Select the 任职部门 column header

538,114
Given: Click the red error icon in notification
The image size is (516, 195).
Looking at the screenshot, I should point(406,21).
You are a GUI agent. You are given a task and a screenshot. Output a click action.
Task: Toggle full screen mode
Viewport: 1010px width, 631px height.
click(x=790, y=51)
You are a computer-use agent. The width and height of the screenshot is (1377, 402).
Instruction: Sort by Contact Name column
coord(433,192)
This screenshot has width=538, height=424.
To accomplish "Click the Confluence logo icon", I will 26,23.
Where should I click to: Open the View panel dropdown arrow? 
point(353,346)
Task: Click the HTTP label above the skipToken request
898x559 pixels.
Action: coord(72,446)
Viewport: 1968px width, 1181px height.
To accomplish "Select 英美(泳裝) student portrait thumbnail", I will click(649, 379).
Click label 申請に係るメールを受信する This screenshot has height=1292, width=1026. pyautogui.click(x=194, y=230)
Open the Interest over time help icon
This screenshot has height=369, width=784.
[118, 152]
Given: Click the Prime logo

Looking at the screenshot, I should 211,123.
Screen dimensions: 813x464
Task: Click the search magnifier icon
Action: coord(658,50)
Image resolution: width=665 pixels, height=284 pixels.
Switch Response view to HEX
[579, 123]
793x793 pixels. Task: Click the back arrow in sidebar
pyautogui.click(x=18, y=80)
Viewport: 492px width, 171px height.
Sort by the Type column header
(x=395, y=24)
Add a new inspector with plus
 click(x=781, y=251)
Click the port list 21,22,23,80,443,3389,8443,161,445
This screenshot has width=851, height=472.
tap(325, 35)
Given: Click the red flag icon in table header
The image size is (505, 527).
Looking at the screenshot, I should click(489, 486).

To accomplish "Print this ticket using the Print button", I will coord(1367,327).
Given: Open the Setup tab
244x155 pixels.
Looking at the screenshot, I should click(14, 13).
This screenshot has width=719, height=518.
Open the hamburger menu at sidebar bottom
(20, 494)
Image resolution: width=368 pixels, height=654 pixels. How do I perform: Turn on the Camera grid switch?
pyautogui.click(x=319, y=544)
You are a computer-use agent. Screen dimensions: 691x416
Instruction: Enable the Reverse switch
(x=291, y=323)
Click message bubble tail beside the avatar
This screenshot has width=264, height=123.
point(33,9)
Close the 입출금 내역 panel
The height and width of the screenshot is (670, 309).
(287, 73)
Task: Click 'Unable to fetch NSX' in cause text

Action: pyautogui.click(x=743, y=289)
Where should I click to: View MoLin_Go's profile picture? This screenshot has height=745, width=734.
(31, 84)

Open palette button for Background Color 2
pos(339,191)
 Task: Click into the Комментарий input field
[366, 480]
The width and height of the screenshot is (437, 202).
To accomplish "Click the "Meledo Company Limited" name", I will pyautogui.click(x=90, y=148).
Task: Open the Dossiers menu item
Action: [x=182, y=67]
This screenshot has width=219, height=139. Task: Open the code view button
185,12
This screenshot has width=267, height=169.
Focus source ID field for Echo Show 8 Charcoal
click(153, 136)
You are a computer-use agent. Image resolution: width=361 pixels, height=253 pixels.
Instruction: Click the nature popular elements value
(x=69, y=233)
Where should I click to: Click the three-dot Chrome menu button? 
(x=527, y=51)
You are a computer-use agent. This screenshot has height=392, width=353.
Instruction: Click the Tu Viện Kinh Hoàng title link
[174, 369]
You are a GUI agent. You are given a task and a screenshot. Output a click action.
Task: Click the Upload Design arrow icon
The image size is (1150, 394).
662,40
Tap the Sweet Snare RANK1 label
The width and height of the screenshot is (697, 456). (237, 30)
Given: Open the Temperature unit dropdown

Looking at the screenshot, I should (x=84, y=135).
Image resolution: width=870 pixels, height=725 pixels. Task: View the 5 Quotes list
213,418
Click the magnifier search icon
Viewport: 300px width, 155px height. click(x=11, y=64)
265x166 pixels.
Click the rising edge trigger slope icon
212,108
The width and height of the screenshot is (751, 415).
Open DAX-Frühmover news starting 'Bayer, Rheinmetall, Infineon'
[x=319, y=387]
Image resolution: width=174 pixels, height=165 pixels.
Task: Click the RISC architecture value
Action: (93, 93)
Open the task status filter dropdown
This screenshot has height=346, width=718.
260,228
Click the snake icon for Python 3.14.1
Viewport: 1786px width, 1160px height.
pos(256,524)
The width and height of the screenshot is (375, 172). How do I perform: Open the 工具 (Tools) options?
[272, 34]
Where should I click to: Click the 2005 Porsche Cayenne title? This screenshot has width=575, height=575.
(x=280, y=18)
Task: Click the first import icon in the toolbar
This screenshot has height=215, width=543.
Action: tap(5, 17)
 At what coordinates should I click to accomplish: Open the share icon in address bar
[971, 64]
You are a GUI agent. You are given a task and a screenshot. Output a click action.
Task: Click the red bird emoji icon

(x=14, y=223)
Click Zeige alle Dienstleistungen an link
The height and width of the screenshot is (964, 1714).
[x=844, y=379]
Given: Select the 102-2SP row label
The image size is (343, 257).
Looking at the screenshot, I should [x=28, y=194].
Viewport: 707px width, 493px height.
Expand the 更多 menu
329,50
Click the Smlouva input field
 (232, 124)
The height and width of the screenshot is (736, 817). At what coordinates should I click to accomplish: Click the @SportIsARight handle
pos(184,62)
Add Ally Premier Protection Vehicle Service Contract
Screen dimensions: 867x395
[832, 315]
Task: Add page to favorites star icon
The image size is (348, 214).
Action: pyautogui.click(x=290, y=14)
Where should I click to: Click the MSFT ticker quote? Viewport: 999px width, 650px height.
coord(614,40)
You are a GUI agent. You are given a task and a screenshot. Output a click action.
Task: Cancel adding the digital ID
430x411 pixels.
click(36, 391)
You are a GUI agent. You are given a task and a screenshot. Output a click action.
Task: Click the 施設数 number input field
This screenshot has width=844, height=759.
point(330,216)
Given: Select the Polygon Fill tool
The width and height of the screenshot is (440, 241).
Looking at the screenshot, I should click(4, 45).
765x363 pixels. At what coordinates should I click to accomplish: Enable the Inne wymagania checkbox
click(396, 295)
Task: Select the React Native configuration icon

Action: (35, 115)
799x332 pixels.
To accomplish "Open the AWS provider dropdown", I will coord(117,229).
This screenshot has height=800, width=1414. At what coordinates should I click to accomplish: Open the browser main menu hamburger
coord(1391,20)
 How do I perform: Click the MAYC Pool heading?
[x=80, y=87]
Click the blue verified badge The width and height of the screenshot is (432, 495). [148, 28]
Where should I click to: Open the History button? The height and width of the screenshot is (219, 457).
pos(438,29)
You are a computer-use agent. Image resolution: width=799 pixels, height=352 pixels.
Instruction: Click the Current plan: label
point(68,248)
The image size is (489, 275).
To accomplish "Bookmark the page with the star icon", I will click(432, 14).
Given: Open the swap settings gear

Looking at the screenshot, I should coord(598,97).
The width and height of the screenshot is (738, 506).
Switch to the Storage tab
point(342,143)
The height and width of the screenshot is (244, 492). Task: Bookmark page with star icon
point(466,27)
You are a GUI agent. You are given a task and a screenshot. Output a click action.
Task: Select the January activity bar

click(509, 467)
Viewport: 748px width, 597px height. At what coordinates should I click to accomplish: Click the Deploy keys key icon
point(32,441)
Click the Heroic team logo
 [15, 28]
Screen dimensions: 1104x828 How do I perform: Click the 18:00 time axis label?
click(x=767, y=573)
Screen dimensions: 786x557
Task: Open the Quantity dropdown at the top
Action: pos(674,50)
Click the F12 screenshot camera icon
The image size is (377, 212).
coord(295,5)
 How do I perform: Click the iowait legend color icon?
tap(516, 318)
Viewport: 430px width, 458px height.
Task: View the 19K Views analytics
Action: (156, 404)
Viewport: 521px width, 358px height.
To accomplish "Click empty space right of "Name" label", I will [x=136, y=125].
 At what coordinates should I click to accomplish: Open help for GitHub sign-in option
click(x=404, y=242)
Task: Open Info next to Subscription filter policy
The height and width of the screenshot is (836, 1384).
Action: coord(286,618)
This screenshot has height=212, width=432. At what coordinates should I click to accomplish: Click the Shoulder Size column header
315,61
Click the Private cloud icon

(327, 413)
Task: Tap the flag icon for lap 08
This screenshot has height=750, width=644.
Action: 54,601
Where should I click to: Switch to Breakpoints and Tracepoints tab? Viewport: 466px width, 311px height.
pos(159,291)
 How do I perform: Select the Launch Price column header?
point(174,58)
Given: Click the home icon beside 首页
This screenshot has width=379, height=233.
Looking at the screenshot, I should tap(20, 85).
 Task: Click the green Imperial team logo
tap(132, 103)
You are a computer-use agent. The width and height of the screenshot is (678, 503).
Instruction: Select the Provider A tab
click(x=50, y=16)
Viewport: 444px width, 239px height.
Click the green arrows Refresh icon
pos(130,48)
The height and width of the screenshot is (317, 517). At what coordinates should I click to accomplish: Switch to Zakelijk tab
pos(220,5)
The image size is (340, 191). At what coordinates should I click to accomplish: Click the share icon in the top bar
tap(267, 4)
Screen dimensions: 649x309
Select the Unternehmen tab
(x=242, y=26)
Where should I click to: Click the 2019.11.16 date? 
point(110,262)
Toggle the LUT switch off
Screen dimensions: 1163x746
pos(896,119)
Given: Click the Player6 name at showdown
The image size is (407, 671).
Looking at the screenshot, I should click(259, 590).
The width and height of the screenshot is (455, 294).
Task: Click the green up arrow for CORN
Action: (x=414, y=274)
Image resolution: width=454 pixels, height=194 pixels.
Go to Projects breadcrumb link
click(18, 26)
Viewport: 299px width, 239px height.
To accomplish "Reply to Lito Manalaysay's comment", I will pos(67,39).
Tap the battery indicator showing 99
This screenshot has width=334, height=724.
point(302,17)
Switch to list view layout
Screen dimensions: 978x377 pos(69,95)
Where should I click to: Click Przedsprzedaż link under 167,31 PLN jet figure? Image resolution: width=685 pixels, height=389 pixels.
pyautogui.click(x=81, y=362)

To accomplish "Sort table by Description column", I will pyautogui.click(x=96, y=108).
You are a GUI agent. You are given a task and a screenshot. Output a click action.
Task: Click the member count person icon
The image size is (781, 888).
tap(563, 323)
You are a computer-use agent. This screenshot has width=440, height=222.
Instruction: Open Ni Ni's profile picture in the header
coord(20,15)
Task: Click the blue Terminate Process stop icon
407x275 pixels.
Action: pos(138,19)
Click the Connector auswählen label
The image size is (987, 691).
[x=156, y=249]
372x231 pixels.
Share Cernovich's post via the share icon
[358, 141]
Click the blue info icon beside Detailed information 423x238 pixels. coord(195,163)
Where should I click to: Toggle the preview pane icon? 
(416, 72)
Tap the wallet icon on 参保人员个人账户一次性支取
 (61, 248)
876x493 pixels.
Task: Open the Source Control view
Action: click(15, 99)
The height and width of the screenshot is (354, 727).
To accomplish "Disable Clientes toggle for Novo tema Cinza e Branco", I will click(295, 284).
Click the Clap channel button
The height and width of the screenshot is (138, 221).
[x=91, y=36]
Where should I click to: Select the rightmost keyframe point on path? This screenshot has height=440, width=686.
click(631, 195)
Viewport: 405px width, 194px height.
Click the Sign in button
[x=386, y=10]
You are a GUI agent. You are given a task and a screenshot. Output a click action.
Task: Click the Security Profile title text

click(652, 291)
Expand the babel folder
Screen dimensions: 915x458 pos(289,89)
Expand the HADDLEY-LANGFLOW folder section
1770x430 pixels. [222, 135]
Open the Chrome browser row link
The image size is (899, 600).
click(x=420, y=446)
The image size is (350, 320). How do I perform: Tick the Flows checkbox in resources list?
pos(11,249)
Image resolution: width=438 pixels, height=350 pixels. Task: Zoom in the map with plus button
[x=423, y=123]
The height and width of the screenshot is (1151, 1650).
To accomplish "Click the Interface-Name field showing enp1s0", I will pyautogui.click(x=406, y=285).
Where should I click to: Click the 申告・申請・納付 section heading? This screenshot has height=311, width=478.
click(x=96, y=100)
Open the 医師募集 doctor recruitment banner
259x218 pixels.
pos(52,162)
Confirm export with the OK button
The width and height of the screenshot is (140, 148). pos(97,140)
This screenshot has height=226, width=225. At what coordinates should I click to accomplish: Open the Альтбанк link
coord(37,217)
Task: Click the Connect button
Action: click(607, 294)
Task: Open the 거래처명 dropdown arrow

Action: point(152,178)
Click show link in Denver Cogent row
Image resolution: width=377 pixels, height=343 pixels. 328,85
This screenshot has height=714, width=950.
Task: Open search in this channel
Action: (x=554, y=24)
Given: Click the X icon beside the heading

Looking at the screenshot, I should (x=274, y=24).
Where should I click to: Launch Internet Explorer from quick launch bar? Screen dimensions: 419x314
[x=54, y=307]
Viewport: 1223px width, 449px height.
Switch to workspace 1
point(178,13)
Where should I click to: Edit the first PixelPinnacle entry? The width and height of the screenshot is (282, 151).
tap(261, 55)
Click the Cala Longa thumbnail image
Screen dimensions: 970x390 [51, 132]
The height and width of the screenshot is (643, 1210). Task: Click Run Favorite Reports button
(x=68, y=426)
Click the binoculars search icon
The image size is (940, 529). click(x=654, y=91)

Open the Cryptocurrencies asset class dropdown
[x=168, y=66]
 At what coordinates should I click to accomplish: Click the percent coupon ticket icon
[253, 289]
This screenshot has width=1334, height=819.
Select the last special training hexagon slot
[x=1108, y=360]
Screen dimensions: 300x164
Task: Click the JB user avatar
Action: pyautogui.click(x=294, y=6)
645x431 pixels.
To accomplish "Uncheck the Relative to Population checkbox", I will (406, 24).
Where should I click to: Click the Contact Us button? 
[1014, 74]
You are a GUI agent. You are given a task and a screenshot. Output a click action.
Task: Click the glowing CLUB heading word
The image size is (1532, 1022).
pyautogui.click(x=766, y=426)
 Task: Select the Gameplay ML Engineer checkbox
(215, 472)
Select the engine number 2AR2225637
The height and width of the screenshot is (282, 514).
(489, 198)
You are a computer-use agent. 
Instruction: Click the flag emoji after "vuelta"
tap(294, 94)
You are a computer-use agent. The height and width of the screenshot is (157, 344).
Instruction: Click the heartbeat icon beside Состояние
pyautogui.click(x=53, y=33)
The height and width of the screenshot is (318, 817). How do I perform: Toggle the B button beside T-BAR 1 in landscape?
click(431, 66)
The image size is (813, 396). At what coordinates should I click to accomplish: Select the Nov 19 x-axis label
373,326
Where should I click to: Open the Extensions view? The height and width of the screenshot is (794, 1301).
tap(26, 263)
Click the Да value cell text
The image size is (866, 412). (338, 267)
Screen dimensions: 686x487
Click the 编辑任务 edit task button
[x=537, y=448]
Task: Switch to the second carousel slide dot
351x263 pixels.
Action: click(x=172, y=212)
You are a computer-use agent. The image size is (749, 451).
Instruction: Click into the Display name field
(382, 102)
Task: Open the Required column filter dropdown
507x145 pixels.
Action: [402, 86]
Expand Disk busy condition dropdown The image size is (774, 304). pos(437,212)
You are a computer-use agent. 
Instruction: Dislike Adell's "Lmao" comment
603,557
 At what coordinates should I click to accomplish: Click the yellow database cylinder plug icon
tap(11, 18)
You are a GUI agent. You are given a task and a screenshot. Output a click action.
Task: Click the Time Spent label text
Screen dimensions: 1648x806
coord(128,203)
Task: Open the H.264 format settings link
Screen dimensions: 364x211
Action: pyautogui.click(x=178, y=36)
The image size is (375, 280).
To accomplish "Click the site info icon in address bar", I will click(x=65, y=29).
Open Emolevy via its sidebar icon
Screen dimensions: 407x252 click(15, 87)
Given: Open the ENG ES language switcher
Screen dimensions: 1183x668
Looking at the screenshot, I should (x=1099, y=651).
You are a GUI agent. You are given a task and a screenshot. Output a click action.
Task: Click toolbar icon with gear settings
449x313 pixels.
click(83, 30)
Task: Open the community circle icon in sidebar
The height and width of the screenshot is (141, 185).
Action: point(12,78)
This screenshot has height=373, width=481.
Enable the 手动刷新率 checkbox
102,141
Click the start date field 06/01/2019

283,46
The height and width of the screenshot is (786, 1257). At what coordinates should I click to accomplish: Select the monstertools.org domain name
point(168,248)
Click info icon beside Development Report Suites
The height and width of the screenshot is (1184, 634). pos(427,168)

----

* [TASK DIRECTIONS]
Which lines in the records above contain the word "number"? Return each of them.

* [ANSWER SPACE]
Task: Click the 施設数 number input field
Select the engine number 2AR2225637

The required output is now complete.